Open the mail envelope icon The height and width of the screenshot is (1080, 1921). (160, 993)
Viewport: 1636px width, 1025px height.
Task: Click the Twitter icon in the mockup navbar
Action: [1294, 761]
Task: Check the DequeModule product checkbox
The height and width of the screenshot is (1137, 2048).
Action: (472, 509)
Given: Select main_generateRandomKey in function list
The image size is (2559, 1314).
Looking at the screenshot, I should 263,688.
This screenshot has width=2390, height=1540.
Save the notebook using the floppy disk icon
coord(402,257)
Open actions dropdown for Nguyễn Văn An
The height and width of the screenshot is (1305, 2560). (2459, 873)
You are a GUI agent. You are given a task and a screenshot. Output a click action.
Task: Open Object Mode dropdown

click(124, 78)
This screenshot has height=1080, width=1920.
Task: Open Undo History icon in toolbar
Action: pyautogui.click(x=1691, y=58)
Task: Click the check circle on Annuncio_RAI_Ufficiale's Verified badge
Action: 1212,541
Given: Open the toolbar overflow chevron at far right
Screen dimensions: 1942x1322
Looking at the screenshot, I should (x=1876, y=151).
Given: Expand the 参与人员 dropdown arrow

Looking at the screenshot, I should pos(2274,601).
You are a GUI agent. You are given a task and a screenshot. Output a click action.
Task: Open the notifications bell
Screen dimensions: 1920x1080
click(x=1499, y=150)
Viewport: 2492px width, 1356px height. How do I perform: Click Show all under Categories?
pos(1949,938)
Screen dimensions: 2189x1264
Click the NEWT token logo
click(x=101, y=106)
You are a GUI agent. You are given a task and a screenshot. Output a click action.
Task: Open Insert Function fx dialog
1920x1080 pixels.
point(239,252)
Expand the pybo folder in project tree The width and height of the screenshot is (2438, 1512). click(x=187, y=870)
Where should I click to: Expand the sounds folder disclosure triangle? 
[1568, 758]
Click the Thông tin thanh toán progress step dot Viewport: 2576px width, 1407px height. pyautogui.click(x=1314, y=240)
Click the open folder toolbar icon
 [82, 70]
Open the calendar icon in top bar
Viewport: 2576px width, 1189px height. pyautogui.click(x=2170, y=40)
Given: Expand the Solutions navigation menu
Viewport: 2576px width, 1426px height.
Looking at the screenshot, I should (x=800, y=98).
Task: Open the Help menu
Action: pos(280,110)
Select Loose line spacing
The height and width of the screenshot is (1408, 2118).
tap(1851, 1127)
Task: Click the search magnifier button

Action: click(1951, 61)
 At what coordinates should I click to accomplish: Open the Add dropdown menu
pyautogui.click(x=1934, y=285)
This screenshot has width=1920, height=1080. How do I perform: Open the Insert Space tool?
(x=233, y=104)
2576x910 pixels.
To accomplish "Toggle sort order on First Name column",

WHAT THE TASK REQUIRES: Would you please copy the material above exactly, with nothing left out?

ANSWER FOR THE TASK:
Open the mail envelope icon The height and width of the screenshot is (1080, 1921). (160, 993)
Viewport: 1636px width, 1025px height.
Task: Click the Twitter icon in the mockup navbar
Action: [1294, 761]
Task: Check the DequeModule product checkbox
The height and width of the screenshot is (1137, 2048).
Action: (472, 509)
Given: Select main_generateRandomKey in function list
The image size is (2559, 1314).
Looking at the screenshot, I should 263,688.
This screenshot has width=2390, height=1540.
Save the notebook using the floppy disk icon
coord(402,257)
Open actions dropdown for Nguyễn Văn An
The height and width of the screenshot is (1305, 2560). (2459, 873)
You are a GUI agent. You are given a task and a screenshot. Output a click action.
Task: Open Object Mode dropdown

click(124, 78)
This screenshot has height=1080, width=1920.
Task: Open Undo History icon in toolbar
Action: pyautogui.click(x=1691, y=58)
Task: Click the check circle on Annuncio_RAI_Ufficiale's Verified badge
Action: 1212,541
Given: Open the toolbar overflow chevron at far right
Screen dimensions: 1942x1322
Looking at the screenshot, I should (x=1876, y=151).
Given: Expand the 参与人员 dropdown arrow

Looking at the screenshot, I should pos(2274,601).
You are a GUI agent. You are given a task and a screenshot. Output a click action.
Task: Open the notifications bell
Screen dimensions: 1920x1080
click(x=1499, y=150)
Viewport: 2492px width, 1356px height. How do I perform: Click Show all under Categories?
pos(1949,938)
Screen dimensions: 2189x1264
Click the NEWT token logo
click(x=101, y=106)
You are a GUI agent. You are given a task and a screenshot. Output a click action.
Task: Open Insert Function fx dialog
1920x1080 pixels.
point(239,252)
Expand the pybo folder in project tree The width and height of the screenshot is (2438, 1512). click(x=187, y=870)
Where should I click to: Expand the sounds folder disclosure triangle? 
[1568, 758]
Click the Thông tin thanh toán progress step dot Viewport: 2576px width, 1407px height. pyautogui.click(x=1314, y=240)
Click the open folder toolbar icon
 [82, 70]
Open the calendar icon in top bar
Viewport: 2576px width, 1189px height. pyautogui.click(x=2170, y=40)
Given: Expand the Solutions navigation menu
Viewport: 2576px width, 1426px height.
Looking at the screenshot, I should (x=800, y=98).
Task: Open the Help menu
Action: pos(280,110)
Select Loose line spacing
The height and width of the screenshot is (1408, 2118).
tap(1851, 1127)
Task: Click the search magnifier button

Action: click(1951, 61)
 At what coordinates should I click to accomplish: Open the Add dropdown menu
pyautogui.click(x=1934, y=285)
This screenshot has width=1920, height=1080. How do I perform: Open the Insert Space tool?
(x=233, y=104)
2576x910 pixels.
To accomplish "Toggle sort order on First Name column",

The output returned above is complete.